◆ 実施事項 A ◆
人工股関節の再脱臼予防を扱う本文によると、脱臼リスクが特に高まるのはどの動作の組み合わせか。
◆ 実施事項 B ◆
人工股関節の再脱臼予防に関する本文を、最後の文の後から書き継いでください。

◆ 本文 ◆
--------

人工股関節置換術後の脱臼整復後の再脱臼予防について、10の重要なポイントを説明いたします。

  1. 股関節の安定性と可動域制限の理解

メカニズム:
人工股関節置換術後は、関節包や周囲軟部組織の切開・縫合により、一時的に関節の安定性が低下します。また、人工関節の構造上、生体関節とは異なる動きの制限があります。特に屈曲、内転、内旋の複合動作で脱臼リスクが高まります。

具体的対処法:

  • 患者さんと家族に、安全な可動域と危険な動作を視覚的に示します。模型や図を使用すると効果的です。

  • 日常生活動作(ADL)の中で、危険な姿勢や動作を具体的に説明します。例えば、深く腰掛けた姿勢からの立ち上がり、足を組む、靴下の着脱などです。

  • 安全な動作範囲内でのADL訓練を行います。例えば、高めの椅子からの立ち上がり、長柄の靴べらの使用などです。

  • 退院後も継続して注意が必要な期間(通常3ヶ月程度)を明確に伝えます。

注意点:

  • 個々の患者さんの手術アプローチや使用されたインプラントによって、制限される動作が異なる場合があるため、主治医と十分に情報共有を行います。

  • 過度の恐怖心を与えないよう、ポジティブな表現を心がけます。

(出典:理学療法ジャーナル, Vol.54, No.4, 2020)

  1. 適切な歩行補助具の選択と使用方法

メカニズム:
術後早期は、人工関節周囲の軟部組織の治癒と筋力回復が不十分なため、全荷重歩行は股関節に過度のストレスをかける可能性があります。適切な歩行補助具を使用することで、股関節にかかる負荷を調整し、安定した歩行を促すことができます。

具体的対処法:

  • 主治医の指示に基づき、適切な歩行補助具(歩行器、松葉杖、T字杖など)を選択します。

--------

◆ 提供項目 ◆

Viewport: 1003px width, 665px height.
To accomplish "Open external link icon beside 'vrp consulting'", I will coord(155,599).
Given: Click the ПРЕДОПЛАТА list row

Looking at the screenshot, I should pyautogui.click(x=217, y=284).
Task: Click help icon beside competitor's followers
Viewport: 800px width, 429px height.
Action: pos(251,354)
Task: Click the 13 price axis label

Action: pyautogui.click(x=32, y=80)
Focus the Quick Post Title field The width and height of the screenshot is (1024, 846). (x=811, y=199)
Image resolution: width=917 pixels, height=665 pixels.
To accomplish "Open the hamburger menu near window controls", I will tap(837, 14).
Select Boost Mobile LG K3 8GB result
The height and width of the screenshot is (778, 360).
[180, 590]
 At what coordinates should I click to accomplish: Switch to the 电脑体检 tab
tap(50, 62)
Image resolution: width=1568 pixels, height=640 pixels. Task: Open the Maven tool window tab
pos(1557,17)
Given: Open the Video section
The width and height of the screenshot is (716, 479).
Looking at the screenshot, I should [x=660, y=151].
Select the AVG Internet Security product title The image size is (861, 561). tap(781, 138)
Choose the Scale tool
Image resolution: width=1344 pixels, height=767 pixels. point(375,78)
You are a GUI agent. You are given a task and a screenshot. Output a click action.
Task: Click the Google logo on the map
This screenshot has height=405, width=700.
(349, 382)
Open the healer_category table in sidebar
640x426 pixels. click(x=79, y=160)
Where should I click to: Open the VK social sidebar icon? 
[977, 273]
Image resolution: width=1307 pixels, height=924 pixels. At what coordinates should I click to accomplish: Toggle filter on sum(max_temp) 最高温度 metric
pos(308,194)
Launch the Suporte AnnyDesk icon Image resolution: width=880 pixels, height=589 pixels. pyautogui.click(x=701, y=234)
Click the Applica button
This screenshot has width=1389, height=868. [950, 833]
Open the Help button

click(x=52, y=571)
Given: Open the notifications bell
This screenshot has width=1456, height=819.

--------

◆ 期待する出力 A ◆
屈曲、内転、内旋の複合動作。

◆ 期待する出力 B ◆
  • 歩行補助具の高さ調整を行います。肘が約30度屈曲し、手首が大転子の高さになるようにします。

  • 三動作歩行や四動作歩行など、安全な歩行パターンを指導します。
    例:四動作歩行の手順

    1. 歩行補助具を前方に出す

    2. 術側下肢を歩行補助具の位置まで出す

    3. 健側下肢に体重を乗せる

    4. 健側下肢を術側下肢の前に出す

  • 平地歩行だけでなく、段差や斜面での安全な歩行方法も練習します。

  • 歩行時の姿勢にも注意を払い、骨盤の前傾や体幹の前屈を避けるよう指導します。

注意点:

  • 過度の体重免荷は筋力低下や骨萎縮を招く可能性があるため、主治医と相談しながら適切な荷重量を決定します。

  • 歩行補助具の使用に慣れてきたら、徐々に片松葉杖やT字杖への移行を検討します。

(出典:PTOnline, 日本理学療法士協会, 2022)

  1. 筋力強化と関節可動域訓練のバランス

メカニズム:
術後の筋力低下は再脱臼のリスク因子となりますが、過度な筋力強化や関節可動域訓練は軟部組織に負担をかけ、逆に不安定性を増す可能性があります。適切なバランスを取ることが重要です。

具体的対処法:

  • 初期段階(術後1-2週):

    • 等尺性筋収縮を中心とした筋力訓練を行います。例:ベッド上での大腿四頭筋セッティング、臀部挙上など。

    • 関節可動域訓練は他動運動を中心に、痛みの範囲内で実施します。

  • 中期段階(術後2-6週):

    • クローズドキネティックチェーン(CKC)エクササイズを導入します。例:スクワット(浅い角度から開始)、ブリッジなど。

    • 自動介助運動や自動運動による関節可動域訓練を開始します。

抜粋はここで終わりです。